▸ REQUIREMENT: Set out the data below as a Markdown table with two columns, Row and Line, numbering each nonblank line in order and omitting blank lines.

▸ TASK DATA:

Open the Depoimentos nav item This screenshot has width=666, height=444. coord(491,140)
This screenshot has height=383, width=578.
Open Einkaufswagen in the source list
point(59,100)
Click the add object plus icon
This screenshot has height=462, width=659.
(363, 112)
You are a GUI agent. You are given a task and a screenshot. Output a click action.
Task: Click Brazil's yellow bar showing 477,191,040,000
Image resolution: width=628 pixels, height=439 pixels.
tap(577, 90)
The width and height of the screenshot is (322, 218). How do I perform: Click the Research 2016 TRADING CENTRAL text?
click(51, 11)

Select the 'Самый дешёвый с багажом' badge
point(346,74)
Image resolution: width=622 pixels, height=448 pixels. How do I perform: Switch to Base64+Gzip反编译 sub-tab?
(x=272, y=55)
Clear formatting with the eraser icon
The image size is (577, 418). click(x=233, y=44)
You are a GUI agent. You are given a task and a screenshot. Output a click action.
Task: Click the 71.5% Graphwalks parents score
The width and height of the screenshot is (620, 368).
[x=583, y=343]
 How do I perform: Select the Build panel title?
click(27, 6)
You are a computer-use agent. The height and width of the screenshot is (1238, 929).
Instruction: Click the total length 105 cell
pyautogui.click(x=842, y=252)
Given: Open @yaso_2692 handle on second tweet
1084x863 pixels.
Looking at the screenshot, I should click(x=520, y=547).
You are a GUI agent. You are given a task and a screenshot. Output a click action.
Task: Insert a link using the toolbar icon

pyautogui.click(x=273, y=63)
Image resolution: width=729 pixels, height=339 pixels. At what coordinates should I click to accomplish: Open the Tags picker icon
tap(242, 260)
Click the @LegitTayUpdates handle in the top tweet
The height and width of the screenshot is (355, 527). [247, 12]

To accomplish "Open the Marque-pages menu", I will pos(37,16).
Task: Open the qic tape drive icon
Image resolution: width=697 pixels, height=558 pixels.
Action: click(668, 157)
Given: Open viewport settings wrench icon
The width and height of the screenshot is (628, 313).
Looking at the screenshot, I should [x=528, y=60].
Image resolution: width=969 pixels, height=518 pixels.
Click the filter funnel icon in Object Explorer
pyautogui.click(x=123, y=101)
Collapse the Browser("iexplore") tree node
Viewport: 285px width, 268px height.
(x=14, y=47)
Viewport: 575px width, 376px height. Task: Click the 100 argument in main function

▸ THE OUTPUT:
| Row | Line |
|---|---|
| 1 | Open the Depoimentos nav item This screenshot has width=666, height=444. coord(491,140) |
| 2 | This screenshot has height=383, width=578. |
| 3 | Open Einkaufswagen in the source list |
| 4 | point(59,100) |
| 5 | Click the add object plus icon |
| 6 | This screenshot has height=462, width=659. |
| 7 | (363, 112) |
| 8 | You are a GUI agent. You are given a task and a screenshot. Output a click action. |
| 9 | Task: Click Brazil's yellow bar showing 477,191,040,000 |
| 10 | Image resolution: width=628 pixels, height=439 pixels. |
| 11 | tap(577, 90) |
| 12 | The width and height of the screenshot is (322, 218). How do I perform: Click the Research 2016 TRADING CENTRAL text? |
| 13 | click(51, 11) |
| 14 | Select the 'Самый дешёвый с багажом' badge |
| 15 | point(346,74) |
| 16 | Image resolution: width=622 pixels, height=448 pixels. How do I perform: Switch to Base64+Gzip反编译 sub-tab? |
| 17 | (x=272, y=55) |
| 18 | Clear formatting with the eraser icon |
| 19 | The image size is (577, 418). click(x=233, y=44) |
| 20 | You are a GUI agent. You are given a task and a screenshot. Output a click action. |
| 21 | Task: Click the 71.5% Graphwalks parents score |
| 22 | The width and height of the screenshot is (620, 368). |
| 23 | [x=583, y=343] |
| 24 |  How do I perform: Select the Build panel title? |
| 25 | click(27, 6) |
| 26 | You are a computer-use agent. The height and width of the screenshot is (1238, 929). |
| 27 | Instruction: Click the total length 105 cell |
| 28 | pyautogui.click(x=842, y=252) |
| 29 | Given: Open @yaso_2692 handle on second tweet |
| 30 | 1084x863 pixels. |
| 31 | Looking at the screenshot, I should click(x=520, y=547). |
| 32 | You are a GUI agent. You are given a task and a screenshot. Output a click action. |
| 33 | Task: Insert a link using the toolbar icon |
| 34 | pyautogui.click(x=273, y=63) |
| 35 | Image resolution: width=729 pixels, height=339 pixels. At what coordinates should I click to accomplish: Open the Tags picker icon |
| 36 | tap(242, 260) |
| 37 | Click the @LegitTayUpdates handle in the top tweet |
| 38 | The height and width of the screenshot is (355, 527). [247, 12] |
| 39 | To accomplish "Open the Marque-pages menu", I will pos(37,16). |
| 40 | Task: Open the qic tape drive icon |
| 41 | Image resolution: width=697 pixels, height=558 pixels. |
| 42 | Action: click(668, 157) |
| 43 | Given: Open viewport settings wrench icon |
| 44 | The width and height of the screenshot is (628, 313). |
| 45 | Looking at the screenshot, I should [x=528, y=60]. |
| 46 | Image resolution: width=969 pixels, height=518 pixels. |
| 47 | Click the filter funnel icon in Object Explorer |
| 48 | pyautogui.click(x=123, y=101) |
| 49 | Collapse the Browser("iexplore") tree node |
| 50 | Viewport: 285px width, 268px height. |
| 51 | (x=14, y=47) |
| 52 | Viewport: 575px width, 376px height. Task: Click the 100 argument in main function |